Мать, конечно, имела право укорять… Что хорошего в одиночестве? Сколько лет никто не согревает подушку, ни одна рука не поправит одеяла, не погладит волосы. По вечерам в квартире тихо, как на кладбище. Летит время, и жизнь проходит. Права мать. Дом без детей – тело без сердца, пища без соли. Какое счастье, возвращаясь домой, знать, что тебя встретит ласковая улыбка жены, радостный лепет сына! Но имею ли право мечтать об этом? Я – половина человека! Кому нужен однорукий, одноглазый? Этого мать не поймет. Для нее сын, будь он хоть обрубком, все равно лучше всех на свете. На моем пути попадались хорошие девушки, но я не позволял себе ни глядеть, ни думать о них. Каждая девушка живет мечтой о любимом. Но кто мечтает о половине человека? Все бывает. Может быть, и нашлась бы такая, что решилась выйти за меня. Может, до поры до времени и скрывала бы свое равнодушие и тоску. Но однажды я непременно поймал бы угрюмый, полный брезгливости взгляд, говорящий: «Горькая моя судьбина!» Смогу ли я жить на свете, угадав в этом взгляде отвращение? Не лучше ли страдать в одиночестве, чем сломать чью-то жизнь? Нет, не стоит посыпать старую рану перцем.
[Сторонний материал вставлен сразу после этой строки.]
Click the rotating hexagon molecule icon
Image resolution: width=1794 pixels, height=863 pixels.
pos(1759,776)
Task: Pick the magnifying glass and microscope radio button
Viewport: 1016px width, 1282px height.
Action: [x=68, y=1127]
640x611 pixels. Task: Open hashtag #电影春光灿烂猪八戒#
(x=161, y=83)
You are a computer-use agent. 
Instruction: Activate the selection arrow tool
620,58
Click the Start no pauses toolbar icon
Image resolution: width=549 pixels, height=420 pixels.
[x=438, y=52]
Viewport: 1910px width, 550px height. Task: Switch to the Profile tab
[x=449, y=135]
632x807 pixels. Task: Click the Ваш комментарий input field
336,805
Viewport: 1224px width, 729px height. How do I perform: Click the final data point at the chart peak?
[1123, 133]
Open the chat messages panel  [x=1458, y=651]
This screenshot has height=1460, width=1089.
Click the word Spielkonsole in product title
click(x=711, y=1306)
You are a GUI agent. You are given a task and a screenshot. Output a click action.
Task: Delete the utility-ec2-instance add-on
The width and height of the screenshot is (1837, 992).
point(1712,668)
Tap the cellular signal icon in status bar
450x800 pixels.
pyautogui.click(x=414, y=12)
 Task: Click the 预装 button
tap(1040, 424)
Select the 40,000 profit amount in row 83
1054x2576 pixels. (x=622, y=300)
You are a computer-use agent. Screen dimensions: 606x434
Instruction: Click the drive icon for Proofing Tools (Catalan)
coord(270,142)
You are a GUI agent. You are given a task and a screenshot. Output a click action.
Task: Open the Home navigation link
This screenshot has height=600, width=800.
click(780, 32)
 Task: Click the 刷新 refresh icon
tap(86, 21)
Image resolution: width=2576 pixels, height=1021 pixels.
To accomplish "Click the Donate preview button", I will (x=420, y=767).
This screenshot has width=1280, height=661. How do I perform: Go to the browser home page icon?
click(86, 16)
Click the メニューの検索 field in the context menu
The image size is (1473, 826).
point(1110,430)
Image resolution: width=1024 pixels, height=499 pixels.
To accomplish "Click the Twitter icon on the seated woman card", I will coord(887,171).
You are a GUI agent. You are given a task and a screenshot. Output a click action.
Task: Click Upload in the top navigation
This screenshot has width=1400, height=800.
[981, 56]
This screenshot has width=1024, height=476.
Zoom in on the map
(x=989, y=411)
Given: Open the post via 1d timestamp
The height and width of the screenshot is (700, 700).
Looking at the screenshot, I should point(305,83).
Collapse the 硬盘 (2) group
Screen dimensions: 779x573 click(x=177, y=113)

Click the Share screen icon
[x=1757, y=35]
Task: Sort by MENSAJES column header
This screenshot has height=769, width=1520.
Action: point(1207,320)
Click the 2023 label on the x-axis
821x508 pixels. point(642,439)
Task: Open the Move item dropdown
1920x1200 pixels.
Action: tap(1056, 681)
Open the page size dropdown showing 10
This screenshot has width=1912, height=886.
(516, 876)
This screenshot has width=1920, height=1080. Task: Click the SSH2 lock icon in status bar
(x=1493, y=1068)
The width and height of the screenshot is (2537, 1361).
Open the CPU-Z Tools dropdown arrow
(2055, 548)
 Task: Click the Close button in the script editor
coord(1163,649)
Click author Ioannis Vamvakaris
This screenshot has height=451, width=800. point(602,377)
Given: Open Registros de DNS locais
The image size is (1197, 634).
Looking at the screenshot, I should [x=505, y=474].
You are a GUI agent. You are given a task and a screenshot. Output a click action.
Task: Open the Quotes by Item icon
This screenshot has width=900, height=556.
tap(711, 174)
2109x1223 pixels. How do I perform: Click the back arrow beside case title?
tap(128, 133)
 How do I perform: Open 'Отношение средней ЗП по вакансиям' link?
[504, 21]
…Что же остается? Воспоминания о былом счастье? Но они, как миражи, появляются и тут же исчезают. Как короткий весенний дождь, который уходит в песок, не успев освежить жаждущую землю… Тело мое как иссохшее, старое русло Узбоя. Проклятая война! Сколько смертей, сколько одиночества, калек! Когда-то я валил наземь пальванов, а теперь застегнуть пиджак стоит большого труда. Кому понравится нянчиться со мной? Поверить, что девушка захочет пожертвовать собой ради меня, так же трудно, как поверить что она мечтает отдать кому-то свой глаз и руку. Лучше уж остаться одиноким, чем жить бок о бок с человеком, видеть, как он смотрит на юг, когда глядишь на север…
Давно уже мысли о семье не волновали Амана так сильно. Годами гнал их от себя. Но, видно, пришло время навсегда решить свою судьбу. Сам того не замечая, весь вечер Аман плавал в бурном море размышлений. И, как ни торопился к берегу, как ни загребал одной рукой, расходившиеся волны то подбрасывали на гребень, то накрывали с головой. Он терял направление, мысли путались. Тогда Аман приподнимался, глотал воздух воспаленным от жара ртом, озирался по сторонам. Комната тонула во мраке, только угол с книжными полками освещался светом уличного фонаря. Там через спинку стула беспомощно свисал протез.
На улице прекратилось движение, затихла и мать в соседней комнате.
В полной тишине Аман слышал собственное жаркое дыхание… Потихоньку сон смежил его веки, и все время гудели и грохали снаряды, и сквозь вой мин доносилась команда Човдурова: «Вперед!» И сквозь клубы дыма, в зареве пожара плыл по небу протез, сжимая неживые пальцы в кулак.